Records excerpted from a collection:
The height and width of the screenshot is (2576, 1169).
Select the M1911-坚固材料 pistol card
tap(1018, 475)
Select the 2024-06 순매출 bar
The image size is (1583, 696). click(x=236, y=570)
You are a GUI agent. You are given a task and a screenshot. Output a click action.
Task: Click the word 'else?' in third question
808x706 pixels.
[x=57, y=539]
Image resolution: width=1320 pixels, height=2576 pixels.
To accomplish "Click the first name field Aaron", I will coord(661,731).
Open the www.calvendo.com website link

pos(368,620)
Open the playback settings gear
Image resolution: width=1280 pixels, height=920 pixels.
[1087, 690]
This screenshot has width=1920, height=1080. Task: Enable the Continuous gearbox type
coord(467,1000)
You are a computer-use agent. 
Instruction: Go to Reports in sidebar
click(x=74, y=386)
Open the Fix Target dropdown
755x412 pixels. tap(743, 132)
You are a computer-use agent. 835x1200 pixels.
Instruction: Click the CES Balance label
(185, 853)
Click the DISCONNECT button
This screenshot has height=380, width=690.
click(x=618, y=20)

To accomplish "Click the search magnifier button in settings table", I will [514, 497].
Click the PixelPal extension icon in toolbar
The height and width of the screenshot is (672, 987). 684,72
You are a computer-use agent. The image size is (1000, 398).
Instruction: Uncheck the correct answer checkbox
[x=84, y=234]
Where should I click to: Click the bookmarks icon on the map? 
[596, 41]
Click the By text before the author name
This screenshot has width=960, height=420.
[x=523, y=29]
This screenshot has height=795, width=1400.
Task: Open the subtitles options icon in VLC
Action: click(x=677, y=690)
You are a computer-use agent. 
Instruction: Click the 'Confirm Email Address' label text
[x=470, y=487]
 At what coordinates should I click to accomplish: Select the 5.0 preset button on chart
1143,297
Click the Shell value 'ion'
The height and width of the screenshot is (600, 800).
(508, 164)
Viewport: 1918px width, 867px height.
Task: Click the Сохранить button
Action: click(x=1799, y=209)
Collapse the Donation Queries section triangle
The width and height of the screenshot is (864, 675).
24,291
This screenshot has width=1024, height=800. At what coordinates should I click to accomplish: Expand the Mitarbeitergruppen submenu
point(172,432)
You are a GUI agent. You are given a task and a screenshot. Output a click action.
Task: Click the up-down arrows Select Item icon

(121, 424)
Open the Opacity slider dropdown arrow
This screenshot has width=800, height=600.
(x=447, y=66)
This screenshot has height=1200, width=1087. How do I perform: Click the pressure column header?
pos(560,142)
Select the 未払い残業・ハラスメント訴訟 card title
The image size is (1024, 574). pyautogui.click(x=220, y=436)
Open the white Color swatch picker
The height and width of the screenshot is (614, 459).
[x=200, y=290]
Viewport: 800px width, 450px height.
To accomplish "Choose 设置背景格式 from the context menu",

**Assignment**
Your reply should be one number: the count of lines above that hold the word "will".

**Expected answer**
2